Distance to travel = 300mm
Time to do it in = 2 seconds

given those constraints ...

$v_0 = 100 \, mm/s$

$v_f = 40 \, mm/s$

$\Delta t = 2 \, s$

would require a constant acceleration of $a = -30 \, mm/s^2$

however, the distance traveled under that constant acceleration would be $\Delta x = 140 \, mm$ , much less than the given $300 \, mm$ of travel ... any other given information?

**ebaines** · August 6th 2012, 01:31 PM

The issue is that you have over-constrained the problem. As skeeter points out if you want the deceleration to take 2 seconds it only requires 140 mm of distance to affect the change of velocity that you want. Alternatively if you want to use the full 300 mm of distance then you could use the formula a = (vf^2 - vi^2)/2d to get a = -14 mm/s^2, but this requires time of 4.3 seconds to make the change in velocity.

**calltronics** · August 6th 2012, 01:34 PM

sorry further explanation added to question

**skeeter** · August 6th 2012, 01:50 PM

Originally Posted by calltronics

Hi all.

Start Point A at a velocity of 100mm/sec
Finish Point B at a velocity of 40 mm/sec

Distance to travel = 300mm
Time to do it in = 2 seconds

Now obviously we have to apply an excessive acceleration to a "Point C" (between A and B) to achieve the 300mm movement within the 2s time.

So we have an acceleration Point A to Point C
Then a deceleration from Point C to Point B

Point C will be the peak velocity to achieve the distance in the time constraints

"peak velocity" ? ... if you mean a velocity > 100 mm/s ... do you understand this can't happen?
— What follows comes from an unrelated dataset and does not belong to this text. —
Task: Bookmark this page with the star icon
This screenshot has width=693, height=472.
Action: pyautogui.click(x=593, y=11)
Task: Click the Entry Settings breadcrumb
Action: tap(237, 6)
maybe you should post the entire problem as it was given to you.

**calltronics** · August 6th 2012, 02:01 PM

I am not very good at this am I?

Travelling in a straight line between Point A and Point B

Starting at Point A at an initial velocity of 100 mm/s I have to get to Point B which is at final velocity of 40mm/s.
The movement has to be achieved in 2 seconds and over the distance of 300mm

To achieve these distance and time constraints I have to perform an acceleration/deceleration along the straight line path between Point A and Point B: -
Accelerate from Point A to a point (C) somewhere between point A and Point B
Then decelerate from this intermediate point(C) to Point B

Such that: -
the distance travelled is 300mm
the time taken is 2 seconds
and acceleration = deceleration (and at a minimum value)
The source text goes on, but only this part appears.